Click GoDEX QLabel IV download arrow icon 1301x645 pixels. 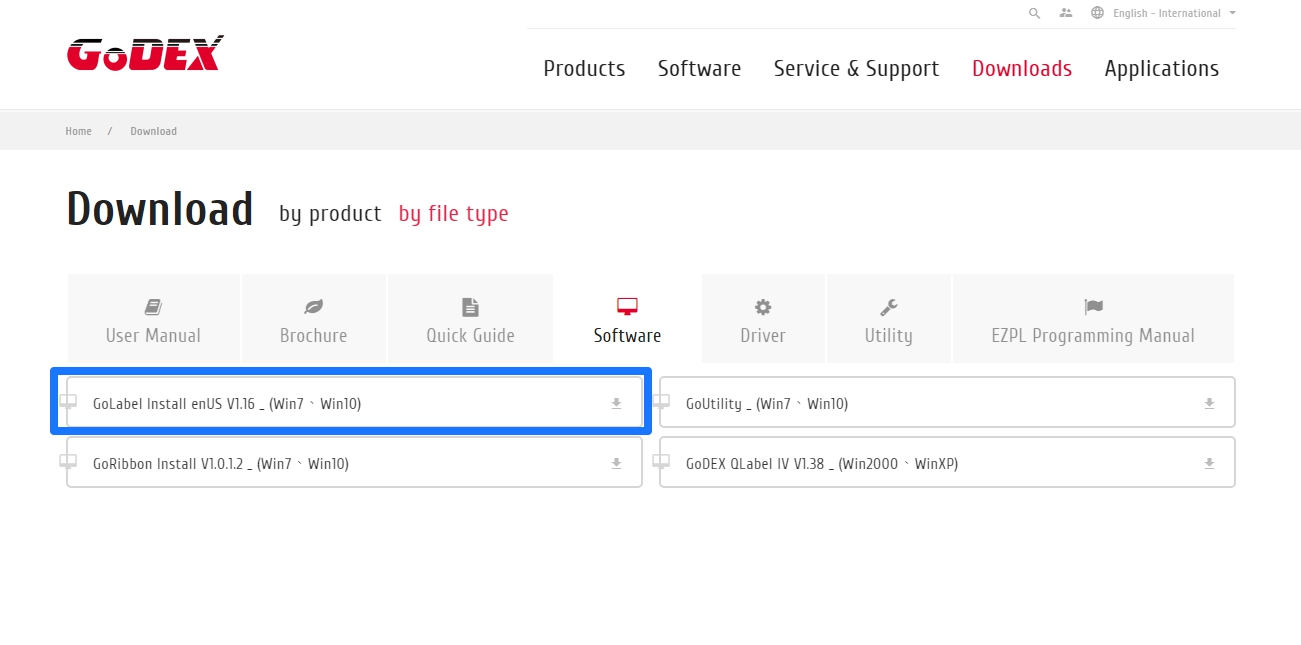tap(1209, 464)
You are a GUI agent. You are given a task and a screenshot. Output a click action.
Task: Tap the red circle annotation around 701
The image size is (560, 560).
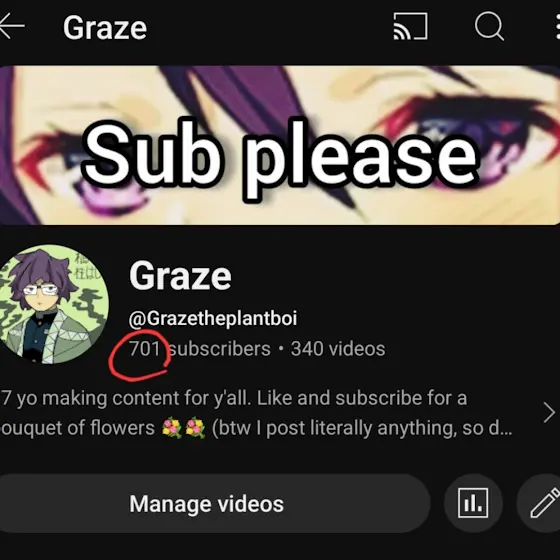pos(139,356)
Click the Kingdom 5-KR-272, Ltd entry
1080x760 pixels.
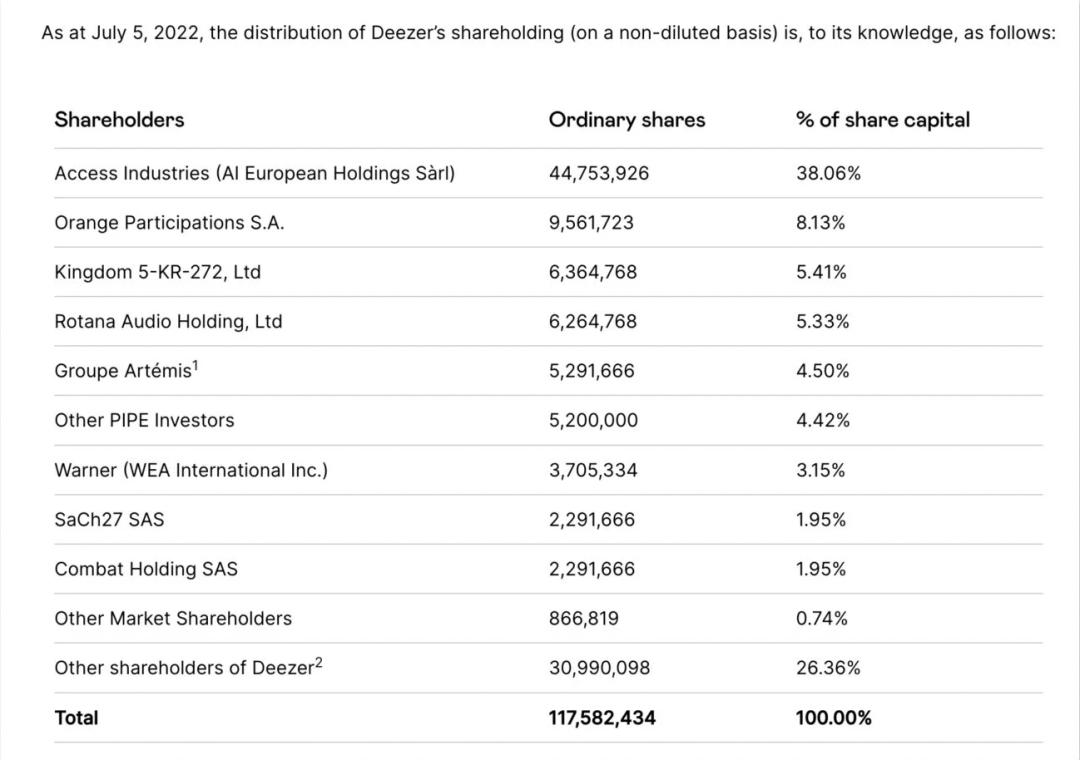click(157, 272)
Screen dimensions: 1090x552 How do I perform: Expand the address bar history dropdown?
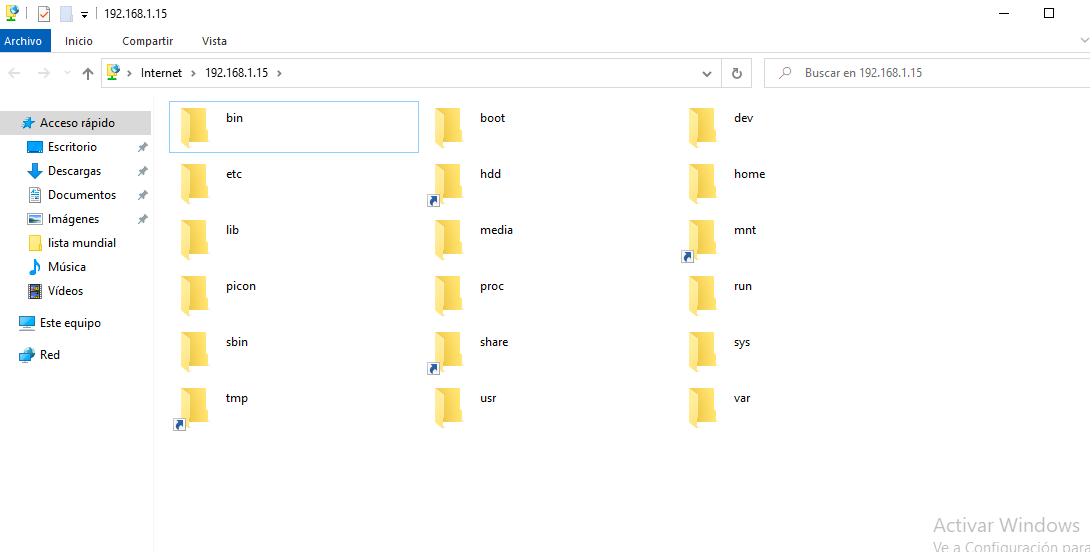[707, 73]
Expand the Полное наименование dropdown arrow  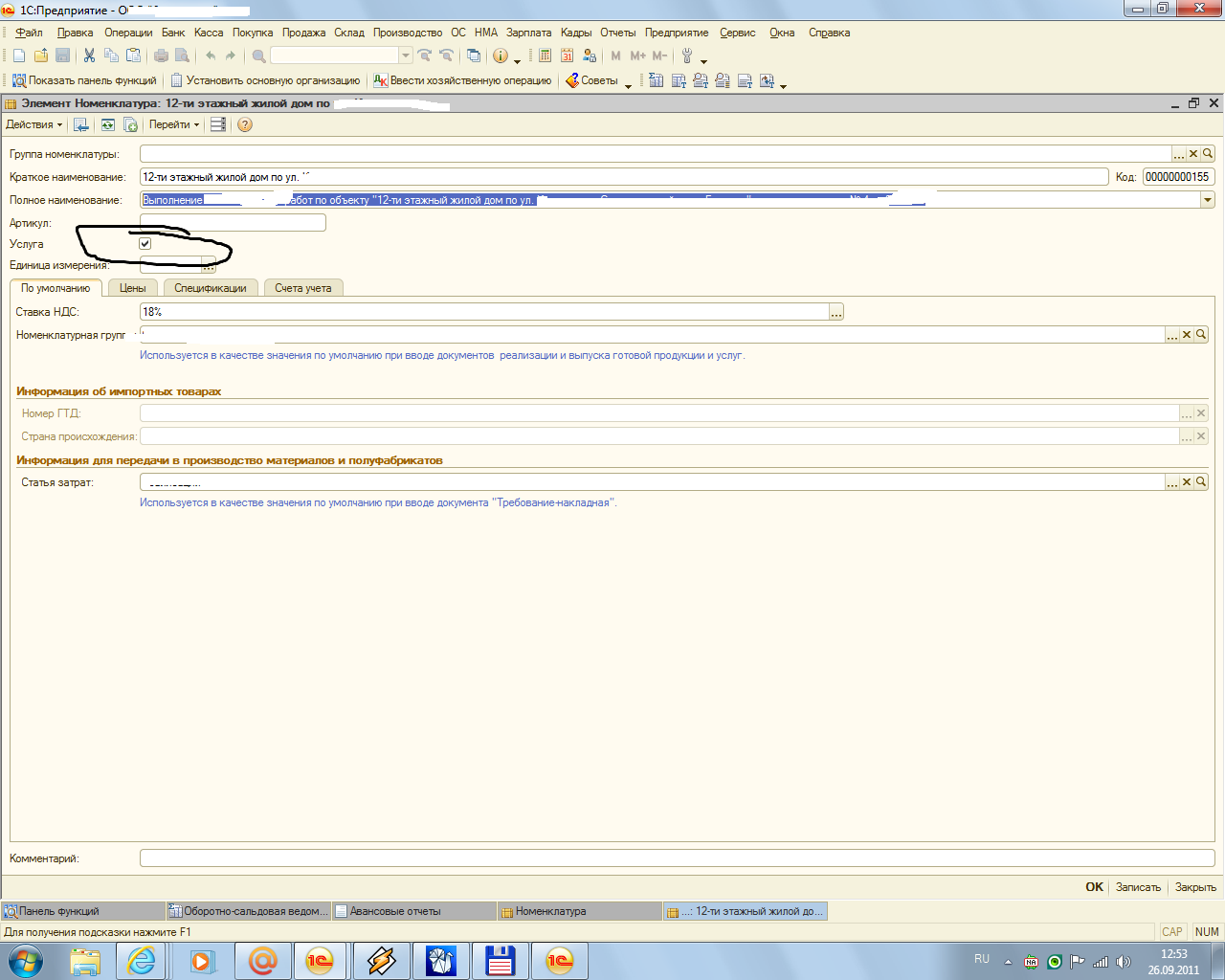pyautogui.click(x=1207, y=200)
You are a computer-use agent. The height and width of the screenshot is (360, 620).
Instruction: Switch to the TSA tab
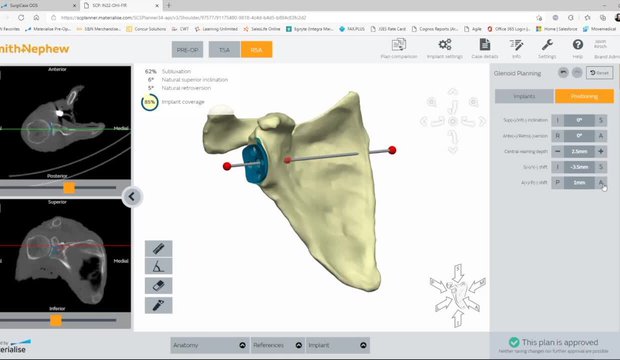click(x=225, y=50)
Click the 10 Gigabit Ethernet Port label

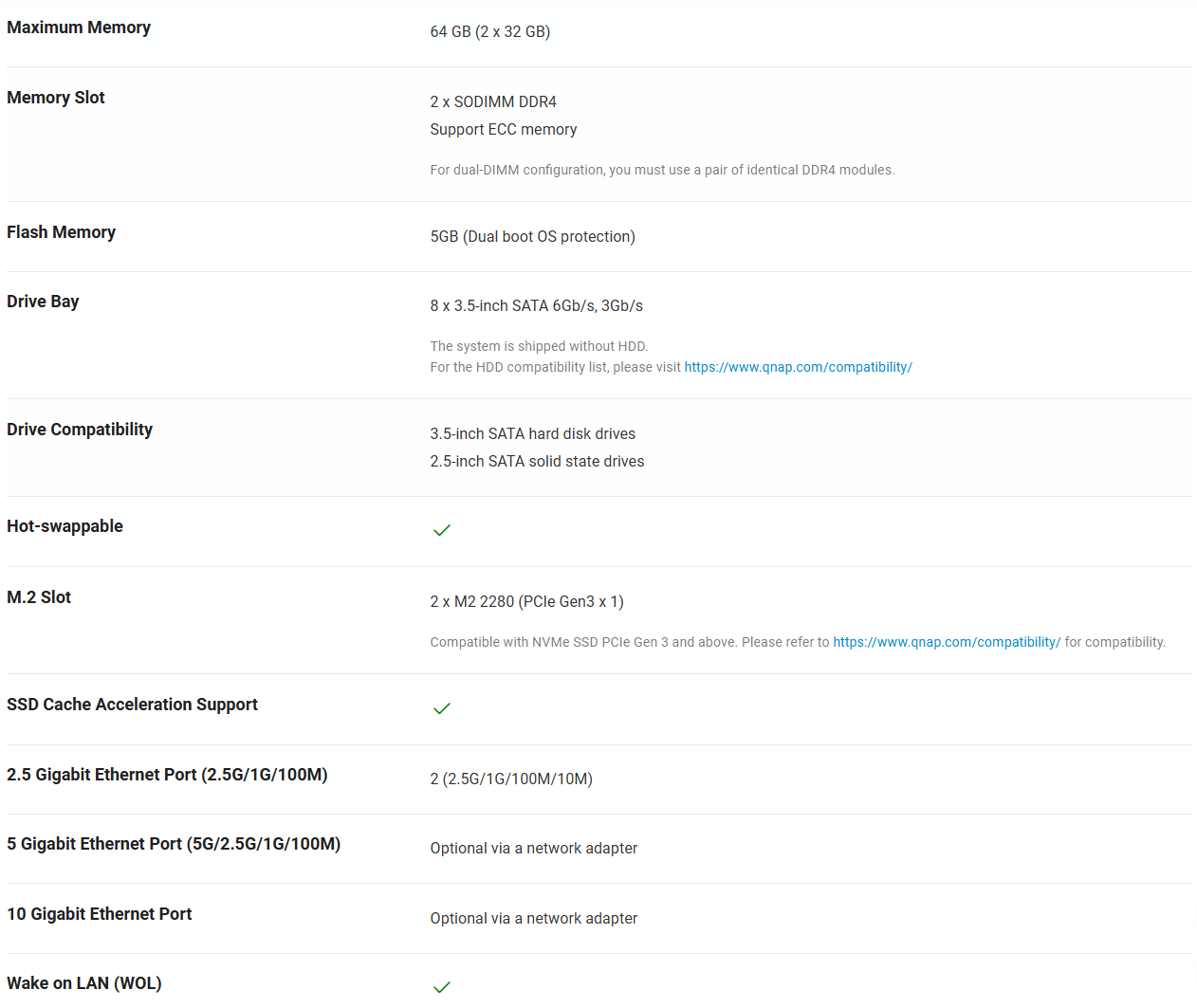(100, 914)
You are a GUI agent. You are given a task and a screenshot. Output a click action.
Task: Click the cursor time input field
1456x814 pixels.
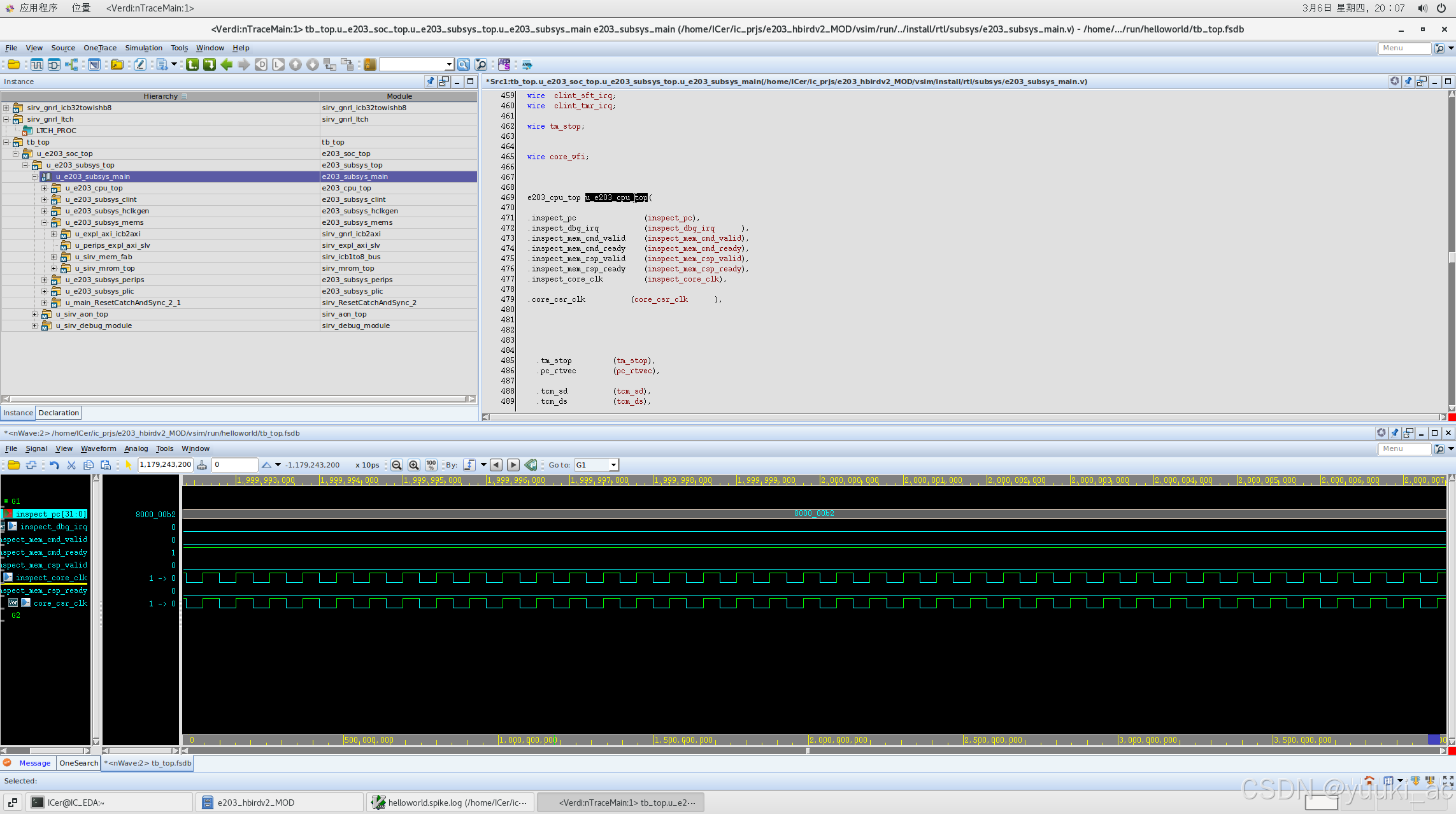click(x=165, y=465)
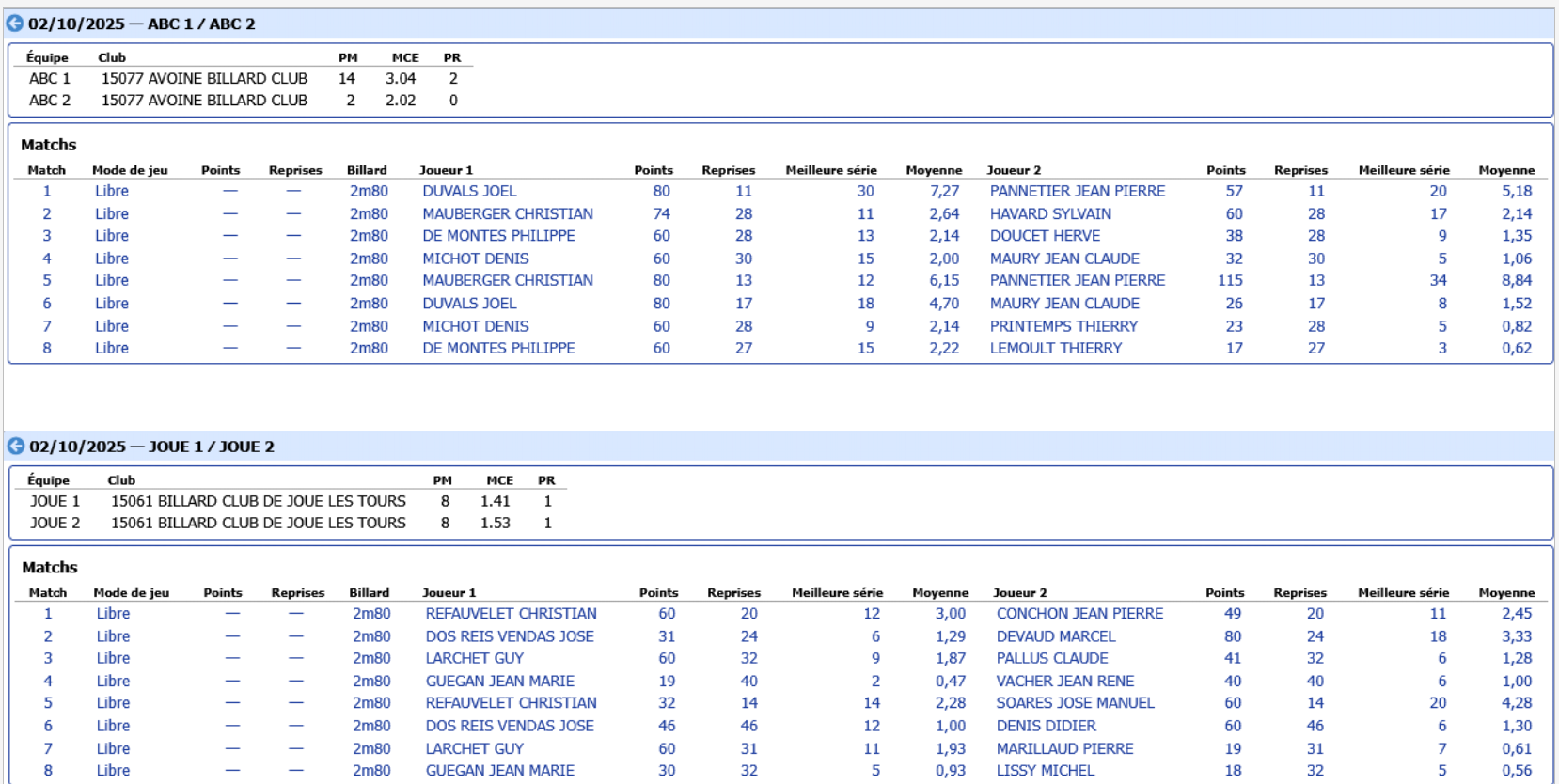This screenshot has height=784, width=1559.
Task: Click the 02/10/2025 — ABC 1 / ABC 2 header
Action: point(141,24)
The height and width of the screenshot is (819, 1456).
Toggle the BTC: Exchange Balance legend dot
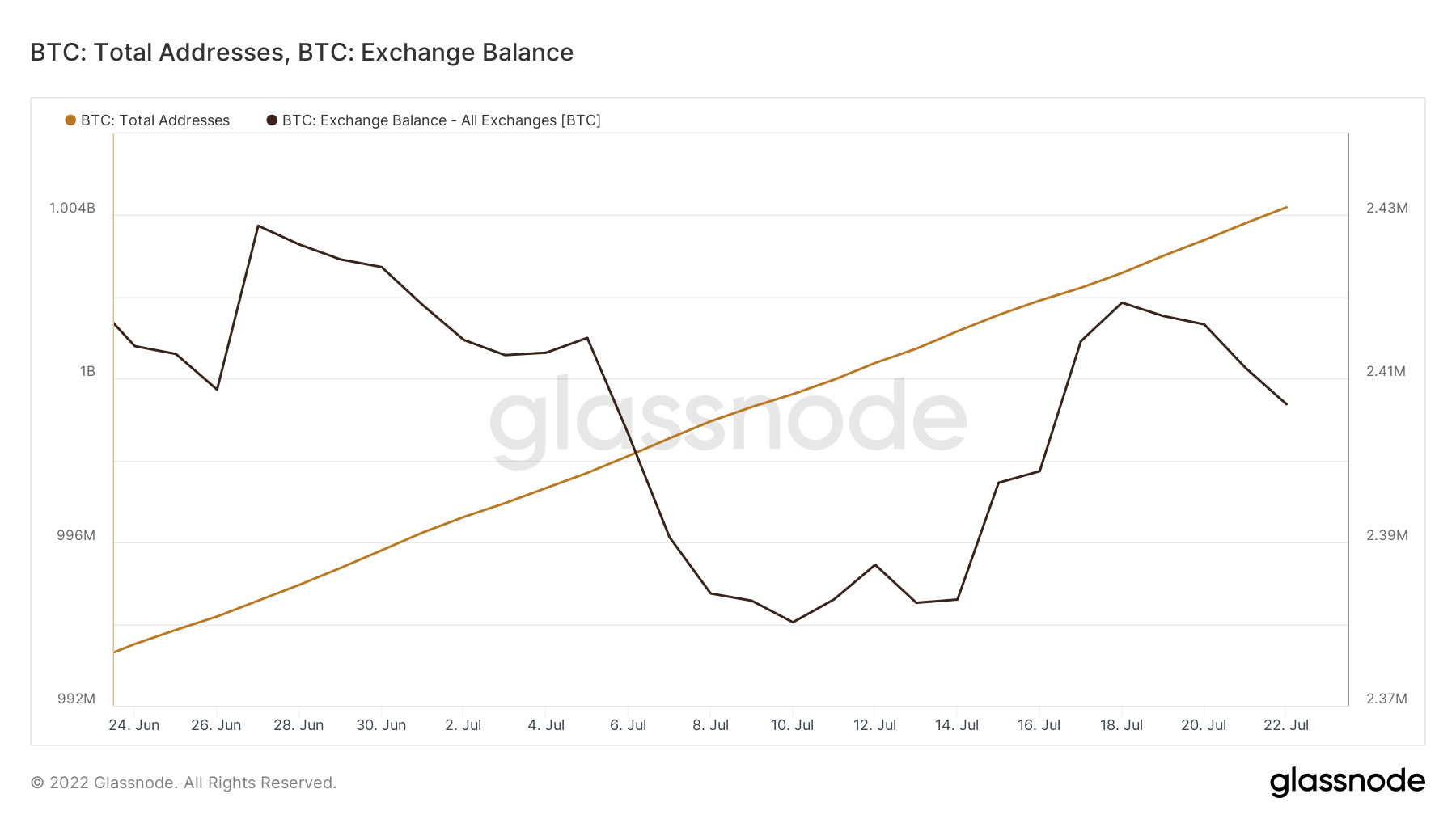point(272,120)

━━━━━━━━━━━━━━━━━━━━

From the line with "The height and width of the screenshot is (819, 1456)." to the last line above, restate each line word for word, but skip the pictures.

The height and width of the screenshot is (819, 1456).
Toggle the BTC: Exchange Balance legend dot
point(272,120)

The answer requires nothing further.